For a business critical application it is a good practice to have a sandbox (test) environment exposed to customers to integrate with their development or staging. For critical apps, Test is a Sandbox environment  with which customer is integrating & testing things on a daily basis.

  • Always rollout code changes first to the “test” account. The service should architected in a way to accommodate this, preferably at a domain level.
  • Let it run for sometime with customers testing it with their sandbox environment.
  • Then push to LIVE accounts after validation.

With API & code being tested, most issues can be captured here.

This is very much applicable for services where customers interact via API. An example is our own service that provides a Test and Live account for customers.

Architect to run as mini self-contained service running in separate regions.

For business applications data can be segmented at customer level. And hence can be architected to run as mini-services. Each mini-service should serve a set of users and be deployed in different regions. If the services need to interact among themselves, they should do so as if interacting with a third party service.

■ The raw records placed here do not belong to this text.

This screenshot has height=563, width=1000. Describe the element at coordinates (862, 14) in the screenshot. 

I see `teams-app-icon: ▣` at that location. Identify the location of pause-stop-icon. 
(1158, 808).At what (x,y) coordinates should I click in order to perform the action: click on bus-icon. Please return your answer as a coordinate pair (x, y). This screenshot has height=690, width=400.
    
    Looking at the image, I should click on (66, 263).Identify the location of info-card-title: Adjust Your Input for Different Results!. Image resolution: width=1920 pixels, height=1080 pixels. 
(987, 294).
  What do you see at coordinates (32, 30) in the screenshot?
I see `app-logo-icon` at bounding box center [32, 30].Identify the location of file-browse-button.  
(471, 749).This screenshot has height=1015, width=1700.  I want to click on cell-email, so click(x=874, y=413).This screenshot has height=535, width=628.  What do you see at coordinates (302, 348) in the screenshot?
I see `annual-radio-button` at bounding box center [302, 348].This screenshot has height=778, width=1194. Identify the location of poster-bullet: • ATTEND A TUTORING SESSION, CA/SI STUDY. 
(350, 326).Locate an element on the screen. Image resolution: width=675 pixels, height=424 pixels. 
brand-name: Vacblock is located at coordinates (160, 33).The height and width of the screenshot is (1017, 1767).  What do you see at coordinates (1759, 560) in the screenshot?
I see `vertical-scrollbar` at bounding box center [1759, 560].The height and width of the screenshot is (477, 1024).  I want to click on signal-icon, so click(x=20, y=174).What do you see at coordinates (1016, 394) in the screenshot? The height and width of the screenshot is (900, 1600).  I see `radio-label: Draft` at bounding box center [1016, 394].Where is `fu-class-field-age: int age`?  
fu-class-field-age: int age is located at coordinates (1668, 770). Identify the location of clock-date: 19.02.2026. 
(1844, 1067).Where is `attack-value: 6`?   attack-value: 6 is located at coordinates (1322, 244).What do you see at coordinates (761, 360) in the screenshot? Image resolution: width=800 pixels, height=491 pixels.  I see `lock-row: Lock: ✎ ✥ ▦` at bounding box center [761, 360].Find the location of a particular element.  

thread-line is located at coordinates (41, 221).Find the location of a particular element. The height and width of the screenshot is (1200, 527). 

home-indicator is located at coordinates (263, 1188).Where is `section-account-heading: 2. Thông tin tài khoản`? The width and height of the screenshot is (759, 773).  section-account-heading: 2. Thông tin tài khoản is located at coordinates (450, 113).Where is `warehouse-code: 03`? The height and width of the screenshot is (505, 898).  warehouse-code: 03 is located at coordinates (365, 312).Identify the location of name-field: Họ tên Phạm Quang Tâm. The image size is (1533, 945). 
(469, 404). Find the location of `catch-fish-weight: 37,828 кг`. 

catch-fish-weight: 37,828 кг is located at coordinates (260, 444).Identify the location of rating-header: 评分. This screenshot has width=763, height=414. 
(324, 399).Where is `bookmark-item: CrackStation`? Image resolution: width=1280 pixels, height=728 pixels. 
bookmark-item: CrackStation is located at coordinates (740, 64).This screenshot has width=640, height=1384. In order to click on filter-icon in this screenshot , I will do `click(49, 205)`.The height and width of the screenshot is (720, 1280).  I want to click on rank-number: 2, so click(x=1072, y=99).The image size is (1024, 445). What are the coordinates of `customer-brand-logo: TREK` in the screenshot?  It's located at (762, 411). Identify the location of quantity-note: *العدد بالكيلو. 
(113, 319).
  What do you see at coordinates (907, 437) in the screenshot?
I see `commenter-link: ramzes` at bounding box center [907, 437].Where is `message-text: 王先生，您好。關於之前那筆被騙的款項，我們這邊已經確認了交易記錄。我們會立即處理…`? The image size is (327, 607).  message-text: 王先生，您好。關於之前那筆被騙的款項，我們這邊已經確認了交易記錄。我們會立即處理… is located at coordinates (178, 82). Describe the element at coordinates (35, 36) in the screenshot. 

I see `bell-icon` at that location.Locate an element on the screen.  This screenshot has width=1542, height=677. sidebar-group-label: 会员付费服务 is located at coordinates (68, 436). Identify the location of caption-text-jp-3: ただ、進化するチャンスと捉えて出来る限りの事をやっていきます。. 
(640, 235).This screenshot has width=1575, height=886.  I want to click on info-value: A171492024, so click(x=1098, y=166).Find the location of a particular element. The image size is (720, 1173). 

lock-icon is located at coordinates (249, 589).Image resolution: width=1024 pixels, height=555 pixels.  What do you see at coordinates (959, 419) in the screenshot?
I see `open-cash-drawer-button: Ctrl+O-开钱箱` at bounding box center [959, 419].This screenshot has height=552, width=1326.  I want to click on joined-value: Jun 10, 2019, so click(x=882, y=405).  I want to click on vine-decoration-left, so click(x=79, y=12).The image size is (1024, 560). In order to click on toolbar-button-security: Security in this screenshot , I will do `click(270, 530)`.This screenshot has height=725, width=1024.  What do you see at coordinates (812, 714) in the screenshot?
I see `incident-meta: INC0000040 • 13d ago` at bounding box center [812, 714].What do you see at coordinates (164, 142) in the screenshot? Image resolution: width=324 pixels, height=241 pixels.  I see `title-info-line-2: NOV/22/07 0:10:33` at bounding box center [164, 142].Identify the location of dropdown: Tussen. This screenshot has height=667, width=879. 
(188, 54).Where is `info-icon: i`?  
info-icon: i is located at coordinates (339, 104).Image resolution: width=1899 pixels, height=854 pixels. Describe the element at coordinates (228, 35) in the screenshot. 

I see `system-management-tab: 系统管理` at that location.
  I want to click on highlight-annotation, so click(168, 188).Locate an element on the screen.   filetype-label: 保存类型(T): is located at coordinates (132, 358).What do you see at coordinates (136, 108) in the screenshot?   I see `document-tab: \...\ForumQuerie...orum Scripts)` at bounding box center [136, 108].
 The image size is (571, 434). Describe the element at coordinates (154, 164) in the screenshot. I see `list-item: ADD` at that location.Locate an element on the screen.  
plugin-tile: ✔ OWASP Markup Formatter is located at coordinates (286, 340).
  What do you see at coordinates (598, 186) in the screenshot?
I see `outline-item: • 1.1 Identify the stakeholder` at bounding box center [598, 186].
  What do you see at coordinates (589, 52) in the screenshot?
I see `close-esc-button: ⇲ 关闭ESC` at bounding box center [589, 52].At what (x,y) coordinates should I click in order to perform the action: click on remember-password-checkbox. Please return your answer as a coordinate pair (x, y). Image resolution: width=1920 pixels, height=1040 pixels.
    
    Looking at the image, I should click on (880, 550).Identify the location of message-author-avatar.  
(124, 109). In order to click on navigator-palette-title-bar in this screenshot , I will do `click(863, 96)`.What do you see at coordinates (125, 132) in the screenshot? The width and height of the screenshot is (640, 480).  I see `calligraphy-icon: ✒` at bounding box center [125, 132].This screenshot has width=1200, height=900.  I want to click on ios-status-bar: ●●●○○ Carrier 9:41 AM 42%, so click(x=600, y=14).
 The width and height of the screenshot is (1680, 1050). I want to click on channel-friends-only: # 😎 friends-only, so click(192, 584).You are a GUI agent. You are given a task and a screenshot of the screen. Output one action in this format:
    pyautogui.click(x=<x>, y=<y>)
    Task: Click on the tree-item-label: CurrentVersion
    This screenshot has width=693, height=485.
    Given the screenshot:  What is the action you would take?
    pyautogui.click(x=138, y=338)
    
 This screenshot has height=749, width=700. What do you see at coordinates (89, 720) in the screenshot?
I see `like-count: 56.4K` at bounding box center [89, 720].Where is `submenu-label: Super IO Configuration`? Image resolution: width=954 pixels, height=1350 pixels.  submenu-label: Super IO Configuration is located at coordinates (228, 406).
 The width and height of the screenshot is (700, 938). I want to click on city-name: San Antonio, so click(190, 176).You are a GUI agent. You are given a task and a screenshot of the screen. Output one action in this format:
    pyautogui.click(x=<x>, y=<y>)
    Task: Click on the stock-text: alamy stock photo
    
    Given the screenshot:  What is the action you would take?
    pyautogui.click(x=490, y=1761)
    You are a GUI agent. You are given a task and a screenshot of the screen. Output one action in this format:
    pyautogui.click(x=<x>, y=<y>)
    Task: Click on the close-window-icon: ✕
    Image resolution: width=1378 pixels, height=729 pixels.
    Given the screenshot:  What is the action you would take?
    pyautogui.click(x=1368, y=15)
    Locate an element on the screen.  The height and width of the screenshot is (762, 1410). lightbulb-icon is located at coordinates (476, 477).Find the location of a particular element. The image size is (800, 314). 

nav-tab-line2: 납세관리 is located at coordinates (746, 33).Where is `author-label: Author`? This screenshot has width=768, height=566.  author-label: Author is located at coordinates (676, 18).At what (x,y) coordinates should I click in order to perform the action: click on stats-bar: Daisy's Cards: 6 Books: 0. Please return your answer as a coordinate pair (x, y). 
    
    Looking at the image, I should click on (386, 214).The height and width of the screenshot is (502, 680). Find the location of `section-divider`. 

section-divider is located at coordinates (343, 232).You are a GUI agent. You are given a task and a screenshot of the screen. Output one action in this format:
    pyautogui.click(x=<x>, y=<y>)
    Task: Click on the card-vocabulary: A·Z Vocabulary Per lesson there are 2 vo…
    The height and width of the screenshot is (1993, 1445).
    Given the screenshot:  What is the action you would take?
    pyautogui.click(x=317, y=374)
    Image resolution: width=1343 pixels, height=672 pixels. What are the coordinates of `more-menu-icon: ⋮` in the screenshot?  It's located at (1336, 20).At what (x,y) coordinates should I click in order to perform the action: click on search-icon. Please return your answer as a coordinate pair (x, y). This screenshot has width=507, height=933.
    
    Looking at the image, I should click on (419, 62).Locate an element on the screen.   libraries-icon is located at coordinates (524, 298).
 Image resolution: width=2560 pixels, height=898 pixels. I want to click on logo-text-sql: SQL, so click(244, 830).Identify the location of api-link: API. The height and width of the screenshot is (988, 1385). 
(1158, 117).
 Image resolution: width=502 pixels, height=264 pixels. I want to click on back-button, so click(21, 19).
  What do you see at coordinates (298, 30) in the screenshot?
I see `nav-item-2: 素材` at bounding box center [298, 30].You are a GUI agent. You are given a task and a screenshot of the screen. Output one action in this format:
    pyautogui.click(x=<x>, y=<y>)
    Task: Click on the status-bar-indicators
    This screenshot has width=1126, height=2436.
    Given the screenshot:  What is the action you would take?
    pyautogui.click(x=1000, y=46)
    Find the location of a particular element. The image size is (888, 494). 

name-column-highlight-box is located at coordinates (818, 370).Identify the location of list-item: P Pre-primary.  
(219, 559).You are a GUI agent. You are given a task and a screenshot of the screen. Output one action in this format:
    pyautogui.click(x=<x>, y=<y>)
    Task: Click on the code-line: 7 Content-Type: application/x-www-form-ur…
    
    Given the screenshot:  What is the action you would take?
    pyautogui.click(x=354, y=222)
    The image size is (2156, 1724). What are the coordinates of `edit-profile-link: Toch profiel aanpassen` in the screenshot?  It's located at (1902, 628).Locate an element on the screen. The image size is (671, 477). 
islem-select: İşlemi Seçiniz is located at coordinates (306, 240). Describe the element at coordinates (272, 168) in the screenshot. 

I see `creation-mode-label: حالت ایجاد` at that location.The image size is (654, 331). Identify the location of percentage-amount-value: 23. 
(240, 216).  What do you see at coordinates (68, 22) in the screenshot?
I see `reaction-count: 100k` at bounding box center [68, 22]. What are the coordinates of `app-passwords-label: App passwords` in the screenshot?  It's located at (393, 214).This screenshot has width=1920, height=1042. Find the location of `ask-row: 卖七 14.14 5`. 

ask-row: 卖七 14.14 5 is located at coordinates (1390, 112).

As an example checkout Mailchimp: When you login your account itself is segmented into a region as captured in the domain.

https://us4.admin.mailchimp.com/

Ideally the service could be deployed independently, with this architecture.

Before the days of Amazon & Rackspace, it was difficult to have such distributed setup for small players. Now it is all the more easier, where you can have smaller services deployed across regions.

The cost should not increase radically as instead of a few high end servers you would be having servers with lesser capacity. Additional advantage is that latency due to  table schema updates for databases that lock+copy (like mysql) would be lesser as you are operating on a smaller segments of data at a time.

Deployment and monitoring tools need to be in place though.

This allows you to do: Staggered update across regions.

By staggering, the chances of noticing an issue & fixing it is much higher. And your entire customer base will not be affected.

Everything should be backed up/versioned.

If you use managed database service like Amazon RDS there is an option to recover data up to 5 minutes. If you manage your own db, you need to go for incremental backups.

Delayed replica (as provided by mongo db  et al) is another good option.

Similarly encrypted data & keys should handled with proper versioned back ups.  There is no point in having  backed up encrypted data if you don’t have similar backup process for keys.

Update in sets.

Even within the same mini-service, rolling out a key update should preferably be staggered.

Example: if you have a process to change keys every 30 days, you do not have to re-encrypt the data at one-go. You should instead update the data in sets over an hour or more. You would have to store the key version along with the encrypted data to support this.

Finally all these can only help you to mitigate the issues. Monitoring & managing of the servers needs to be robust to capture any failures to act upon it immediately. Investing in tools like newrelic, pingdom/site24x7.com and other home grown app specific monitoring tools could make a difference between a lynch mob vs. a few customers you could reach out  personally.

As a SAAS startup that is gaining traction, not all of these need to be in place while starting out, but there has to be a plan to make a natural progression towards this.